Breach of Fiduciary Duty & Conflicts of Interest Claims
A fiduciary duty is a term of art describing a relationship between two parties whereby one party is obligated to act only in the best interest of the other. The person who is required to act in the other’s best interest is referred to as the “fiduciary.” At its most basic level, an investor may have a breach of fiduciary duty claim if they believe that someone (i.e. an investment sponsor, financial adviser, accountant, attorney) put their own self interests ahead of theirs causing them harm. Certainly, there are many more complex legal nuisances, but this basic inquiry is at the heart of every fiduciary duty claim.
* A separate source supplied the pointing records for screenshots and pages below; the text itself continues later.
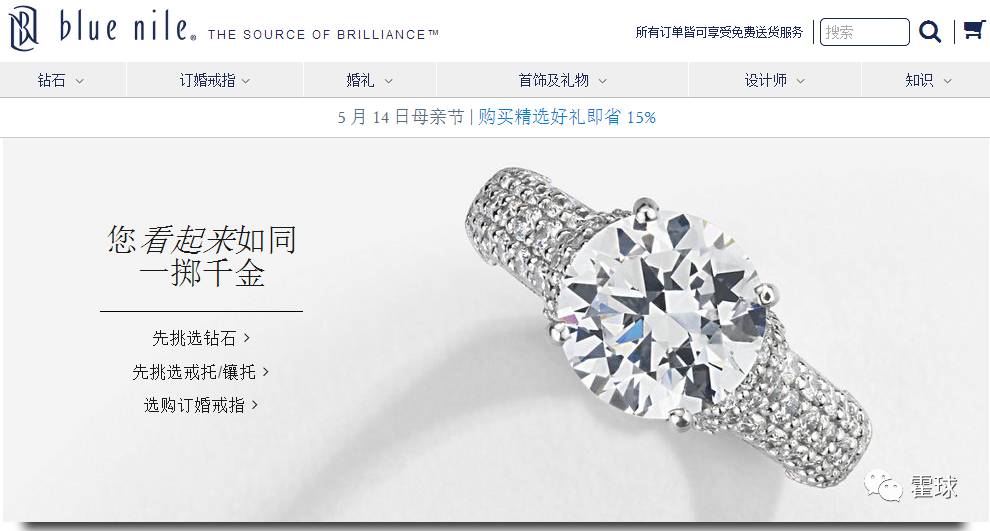This screenshot has width=990, height=531.
Task: Click the 购买精选好礼即省 15% link
Action: (x=567, y=117)
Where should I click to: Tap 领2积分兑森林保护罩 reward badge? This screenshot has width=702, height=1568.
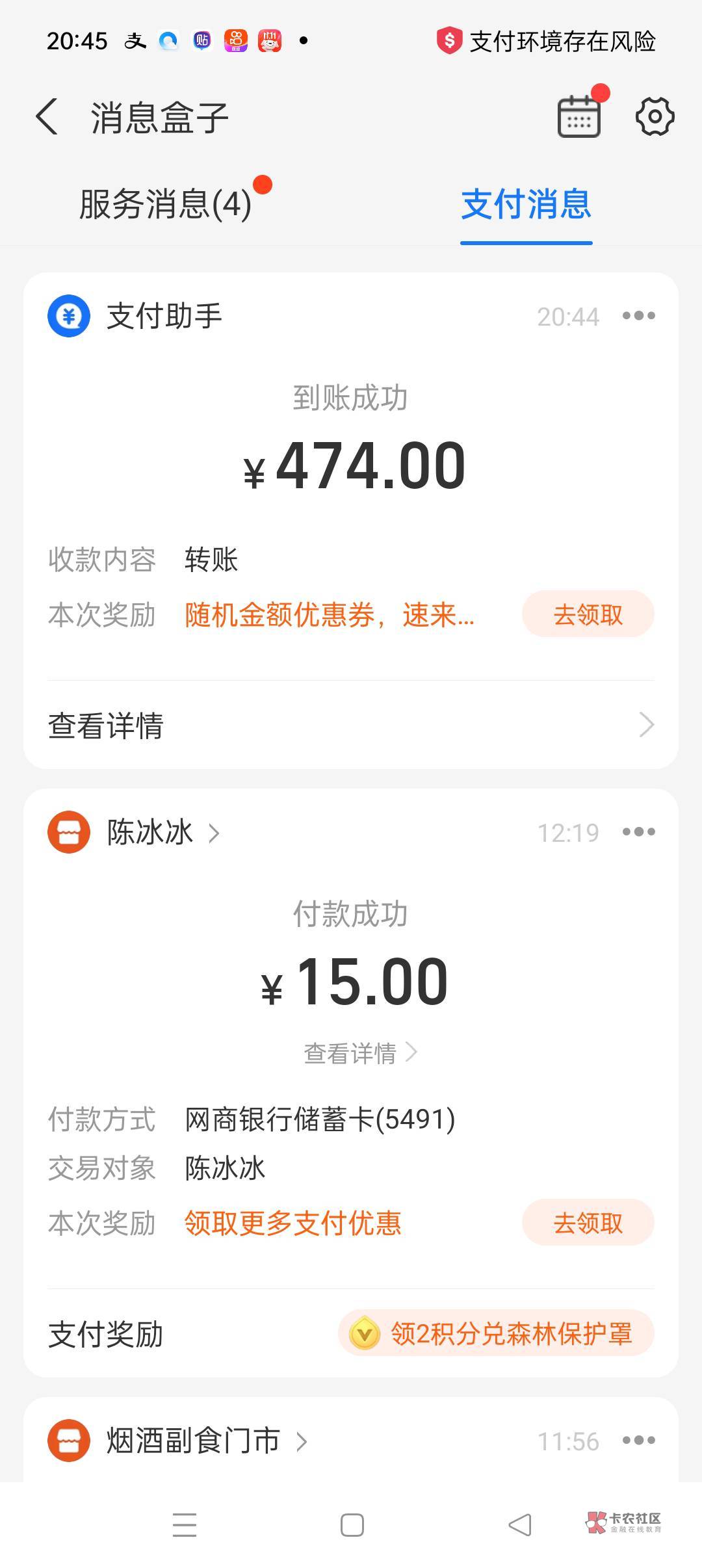pyautogui.click(x=496, y=1334)
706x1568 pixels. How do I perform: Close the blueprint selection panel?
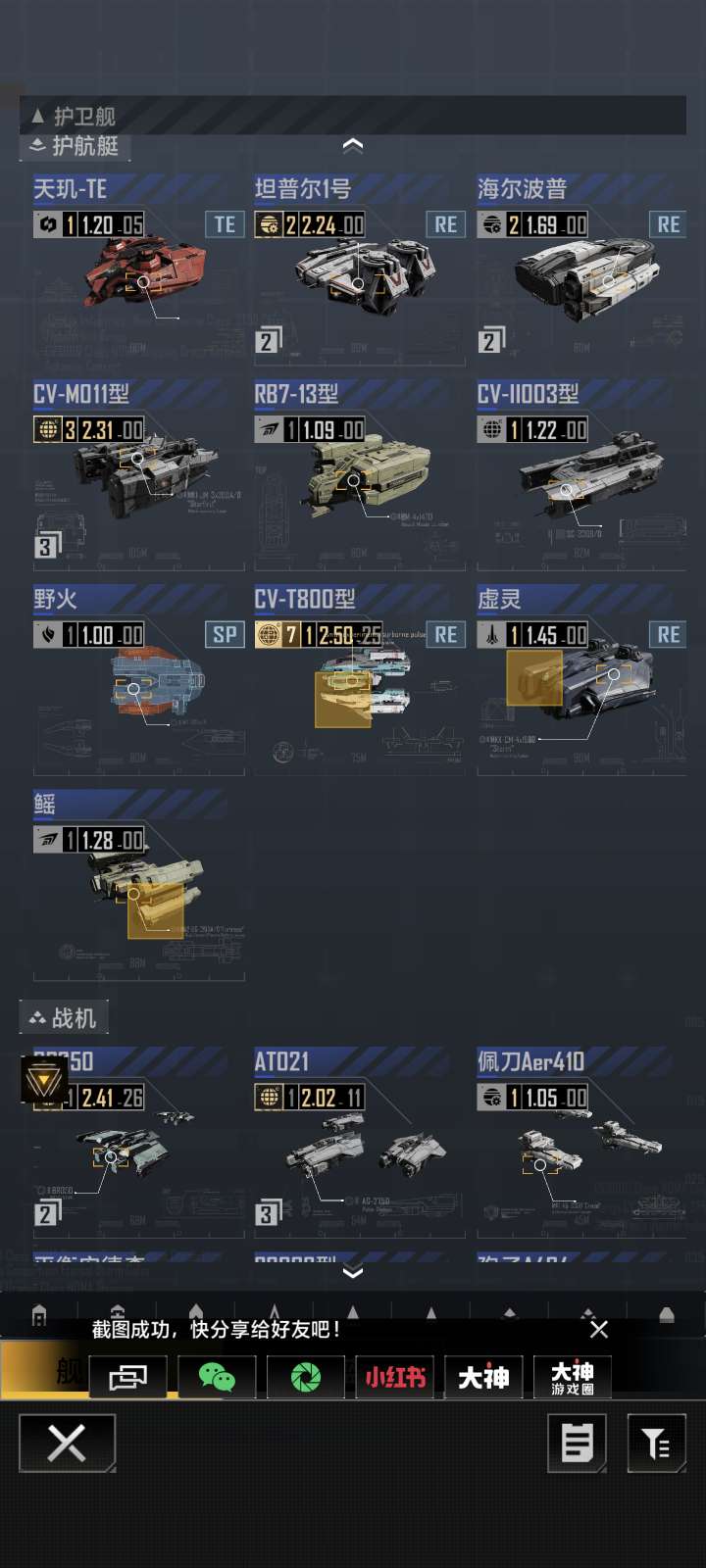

In our experience, most fiduciary duty litigation also involves one or more conflicts of interest. A common fact pattern often involves an investment professional recommending an investment to an investor that is unsuitable in order to generate a lucrative commission. Another common fact pattern involves financial advisers who convince their clients to invest in securities offerings that the financial adviser personally owns and operated, which is a very serious conflict of interest.
If you, or someone you know, believes that you have a claim based on a conflict of interest or breach of fiduciary duty, contact us today for a free and confidential consultation.
Who is a fiduciary?
A fiduciary is someone who has to act in another person’s best interests.
What are examples of relationships with fiduciary duties?
Attorney/Client, Accountant/Client, Guardian/Ward, Trustee/Trust Beneficiary
Is my financial adviser a fiduciary?
This is a more complex question than most investors realize. Anyone registered as a financial adviser under the Financial Adviser Act of 1944 is, but others may not be – it depends. The only way to know for sure is by calling FINRA, the Securities and Exchange Commission or the state where they do business to ask.
Why aren’t all stock brokers and financial advisers fiduciaries?
We think they should be, but it is a very controversial political question. The financial industry has a very powerful lobby and is fighting any attempt to hold all financial professionals to a fiduciary standard.